Serge Bouchard, de Chicoutimi, est directeur du laboratoire de recherche, ici dans la vallée. Guy Fortin, aussi de Chicoutimi, est directeur commercial pour toute l'Europe. Je les ai rencontrés hier à La Toussuire où ils étaient invités à la tribune VIP. Eux-mêmes avaient affrété un autobus pour leurs clients de toute l'Europe. L'Alcan, c'est la grosse affaire ici, l'entreprise s'est grandement impliquée dans l'étape du Tour, randonnée cycliste la veille, et même un monument dans la ville...
Et puis, messieurs, on s'ennuie de Saguenay?
S'ils n'avaient pas craint de paraître baveux, ils m'auraient pas répondu une foutue seconde, ils se sont contentés de sourire. Un dépaysement très agréable. Ils trouvent les Français beaucoup plus civils que la réputation qu'on leur fait parfois chez nous. Serge Bouchard a pédalé tous les cols du coin, La Toussuire évidemment, il habite au pied, la Croix-de-Fer, le Glandon, le Mollard, envoye donc.
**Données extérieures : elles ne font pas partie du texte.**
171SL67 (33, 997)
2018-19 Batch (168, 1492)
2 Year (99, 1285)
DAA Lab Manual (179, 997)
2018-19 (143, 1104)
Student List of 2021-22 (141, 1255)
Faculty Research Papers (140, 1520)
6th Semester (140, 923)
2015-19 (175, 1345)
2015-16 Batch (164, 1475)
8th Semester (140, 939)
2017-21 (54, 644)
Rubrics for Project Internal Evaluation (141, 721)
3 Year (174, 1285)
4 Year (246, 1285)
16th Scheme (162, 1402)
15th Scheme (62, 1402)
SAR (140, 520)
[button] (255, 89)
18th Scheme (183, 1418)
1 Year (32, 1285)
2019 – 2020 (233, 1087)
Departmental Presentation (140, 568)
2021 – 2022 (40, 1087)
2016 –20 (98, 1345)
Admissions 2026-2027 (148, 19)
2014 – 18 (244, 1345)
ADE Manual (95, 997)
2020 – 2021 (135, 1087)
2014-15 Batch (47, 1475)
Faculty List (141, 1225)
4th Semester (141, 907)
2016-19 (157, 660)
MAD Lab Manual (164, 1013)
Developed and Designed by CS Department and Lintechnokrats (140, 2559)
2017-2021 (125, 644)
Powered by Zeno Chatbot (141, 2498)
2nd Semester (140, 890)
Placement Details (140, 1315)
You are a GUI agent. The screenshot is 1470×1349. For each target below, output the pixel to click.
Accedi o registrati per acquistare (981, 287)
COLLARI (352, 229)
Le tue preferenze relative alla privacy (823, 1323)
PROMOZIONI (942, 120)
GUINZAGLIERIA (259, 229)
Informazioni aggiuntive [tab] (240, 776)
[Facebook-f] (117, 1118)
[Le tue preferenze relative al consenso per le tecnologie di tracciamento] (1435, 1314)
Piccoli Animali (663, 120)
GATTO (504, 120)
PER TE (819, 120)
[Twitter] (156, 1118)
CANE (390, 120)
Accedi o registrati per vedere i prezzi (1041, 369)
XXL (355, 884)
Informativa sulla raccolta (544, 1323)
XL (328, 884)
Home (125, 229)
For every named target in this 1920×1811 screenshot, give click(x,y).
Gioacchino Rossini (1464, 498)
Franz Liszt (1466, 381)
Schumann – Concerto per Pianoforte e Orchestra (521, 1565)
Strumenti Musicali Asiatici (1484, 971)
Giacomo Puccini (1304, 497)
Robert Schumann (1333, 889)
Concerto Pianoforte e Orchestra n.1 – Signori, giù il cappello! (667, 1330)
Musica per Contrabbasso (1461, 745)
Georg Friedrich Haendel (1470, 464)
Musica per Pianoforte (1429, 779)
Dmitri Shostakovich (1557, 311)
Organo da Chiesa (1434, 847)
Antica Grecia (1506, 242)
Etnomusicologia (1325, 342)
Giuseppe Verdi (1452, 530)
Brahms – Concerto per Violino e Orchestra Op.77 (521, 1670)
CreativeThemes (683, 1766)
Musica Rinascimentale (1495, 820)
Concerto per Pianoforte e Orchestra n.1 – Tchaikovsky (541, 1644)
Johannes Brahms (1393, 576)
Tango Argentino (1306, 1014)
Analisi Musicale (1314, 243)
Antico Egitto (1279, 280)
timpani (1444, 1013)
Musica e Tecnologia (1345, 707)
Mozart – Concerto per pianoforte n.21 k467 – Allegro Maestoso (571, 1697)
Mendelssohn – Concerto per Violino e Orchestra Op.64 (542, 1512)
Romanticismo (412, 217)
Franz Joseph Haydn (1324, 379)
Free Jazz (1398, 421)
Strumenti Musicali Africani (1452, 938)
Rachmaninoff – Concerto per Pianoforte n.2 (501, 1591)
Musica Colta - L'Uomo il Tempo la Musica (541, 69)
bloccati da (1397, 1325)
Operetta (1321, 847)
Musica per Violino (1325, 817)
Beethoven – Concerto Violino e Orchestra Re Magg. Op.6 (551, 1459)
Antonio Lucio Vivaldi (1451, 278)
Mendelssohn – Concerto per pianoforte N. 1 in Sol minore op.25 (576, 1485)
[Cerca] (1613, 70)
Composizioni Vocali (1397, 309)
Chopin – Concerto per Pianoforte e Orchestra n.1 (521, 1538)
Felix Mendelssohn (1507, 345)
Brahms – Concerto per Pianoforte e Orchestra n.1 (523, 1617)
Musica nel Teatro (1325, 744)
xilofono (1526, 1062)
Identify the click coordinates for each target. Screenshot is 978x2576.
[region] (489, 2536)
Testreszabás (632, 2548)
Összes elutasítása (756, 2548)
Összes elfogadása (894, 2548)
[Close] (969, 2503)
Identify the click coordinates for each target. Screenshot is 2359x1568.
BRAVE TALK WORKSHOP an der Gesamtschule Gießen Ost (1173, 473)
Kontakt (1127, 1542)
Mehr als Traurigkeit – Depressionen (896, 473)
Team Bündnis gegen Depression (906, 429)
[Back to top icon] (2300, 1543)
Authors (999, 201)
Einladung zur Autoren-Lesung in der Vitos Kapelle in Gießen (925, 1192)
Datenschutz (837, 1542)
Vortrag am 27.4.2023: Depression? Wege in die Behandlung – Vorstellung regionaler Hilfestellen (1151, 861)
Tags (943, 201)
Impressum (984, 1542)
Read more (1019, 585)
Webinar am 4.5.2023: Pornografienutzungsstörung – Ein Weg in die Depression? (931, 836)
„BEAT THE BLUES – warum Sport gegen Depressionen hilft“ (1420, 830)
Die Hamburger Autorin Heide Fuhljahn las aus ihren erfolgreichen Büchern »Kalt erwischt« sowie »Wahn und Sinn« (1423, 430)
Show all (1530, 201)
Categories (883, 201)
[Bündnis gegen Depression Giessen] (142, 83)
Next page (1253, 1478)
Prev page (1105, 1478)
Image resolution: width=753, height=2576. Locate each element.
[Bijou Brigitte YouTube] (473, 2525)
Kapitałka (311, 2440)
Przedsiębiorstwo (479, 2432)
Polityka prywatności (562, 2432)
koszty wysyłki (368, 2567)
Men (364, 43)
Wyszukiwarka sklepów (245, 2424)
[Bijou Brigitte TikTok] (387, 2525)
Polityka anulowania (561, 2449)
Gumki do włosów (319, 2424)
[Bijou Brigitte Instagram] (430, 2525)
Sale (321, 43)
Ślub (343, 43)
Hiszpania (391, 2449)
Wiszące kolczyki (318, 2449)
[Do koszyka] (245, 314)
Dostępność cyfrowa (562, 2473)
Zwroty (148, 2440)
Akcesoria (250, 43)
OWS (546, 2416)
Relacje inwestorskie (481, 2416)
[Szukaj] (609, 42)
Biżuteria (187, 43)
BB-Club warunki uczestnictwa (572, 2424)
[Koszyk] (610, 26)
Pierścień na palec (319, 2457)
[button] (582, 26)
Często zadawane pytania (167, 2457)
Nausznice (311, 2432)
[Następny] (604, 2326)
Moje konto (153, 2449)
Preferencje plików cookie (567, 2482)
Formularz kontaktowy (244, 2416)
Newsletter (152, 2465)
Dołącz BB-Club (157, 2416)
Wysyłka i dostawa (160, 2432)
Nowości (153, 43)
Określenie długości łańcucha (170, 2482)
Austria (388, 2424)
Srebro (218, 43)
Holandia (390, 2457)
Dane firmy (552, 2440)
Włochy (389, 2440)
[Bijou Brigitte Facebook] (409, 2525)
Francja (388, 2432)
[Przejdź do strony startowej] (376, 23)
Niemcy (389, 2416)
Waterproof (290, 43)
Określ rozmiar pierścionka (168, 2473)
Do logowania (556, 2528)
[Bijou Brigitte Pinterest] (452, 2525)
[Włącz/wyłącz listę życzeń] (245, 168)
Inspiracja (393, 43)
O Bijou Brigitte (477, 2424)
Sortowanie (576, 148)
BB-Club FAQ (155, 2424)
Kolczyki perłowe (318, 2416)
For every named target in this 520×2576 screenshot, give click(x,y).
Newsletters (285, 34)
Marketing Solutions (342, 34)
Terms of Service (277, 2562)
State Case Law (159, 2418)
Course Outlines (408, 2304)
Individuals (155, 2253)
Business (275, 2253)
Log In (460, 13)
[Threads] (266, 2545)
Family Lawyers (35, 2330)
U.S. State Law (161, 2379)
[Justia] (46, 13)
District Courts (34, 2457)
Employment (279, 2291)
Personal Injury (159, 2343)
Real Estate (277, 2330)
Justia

Alcan a-t-elle des clients dans le vélo?
À Chicoutimi seulement. Les cycles DeVinci, une relation d'amitié plus que d'affaires, on les a aidés à démarrer, on travaille avec eux sur des projets de joints, d'alliages. Hier on a offert à nos clients des vélos DeVinci de Chicoutimi...
Fournissez-vous l'aluminium de certains vélos du Tour?
Pas du tout. Le Tour, c'est tout carbone. Le vélo en alu, aujourd'hui, c'est le vélo de moyenne gamme.
De toute façon, Alcan n'a pas vraiment de temps à perdre avec l'industrie du vélo, elle joue dans d'autres ligues, sauf quand le Tour passe dans sa cour, pour un coup de relation publiques, pour chouchouter ses clients.
Kim-Chi Luu est une autre Québécoise de l'Alcan de St-Jean, ingénieure, chef du service de la fonderie et... aubergiste! Je niaise. Pas aubergiste. Je suis son seul client. Une invitation qui remonte à l'hiver dernier. Kim me lit depuis longtemps. Elle m'a invité: j'habite dans la montée vers La Toussuire. Holà! Impossible de refuser. Un gîte à 15 minutes de la ligne d'arrivée d'une étape de montagne du tour de France! Le genre de luck qui n'arrive qu'une fois dans la vie d'un journaliste du Tour!
Ne dites rien dans le journal, mes enfants qui sont à Montréal vont se moquer de moi, ils me trouvent quétaine de vous avoir invité.
Quétaine? Vous êtes grandiose madame.
Et je ne dirai rien de ses crevettes à la tonkinoise, de ses rouleaux impériaux et de son clafoutis aux cerises.
Responsable de la fonderie, vraiment? Me semble qu'elle triompherait à d'autres fourneaux infiniment moins barbares. Merci, madame. Avant de partir, je me suis permis d'aller recommander au petit bouddha de bronze qui veille sur la photos de vos ancêtres et de vos enfants de prendre grand soin de vous aussi.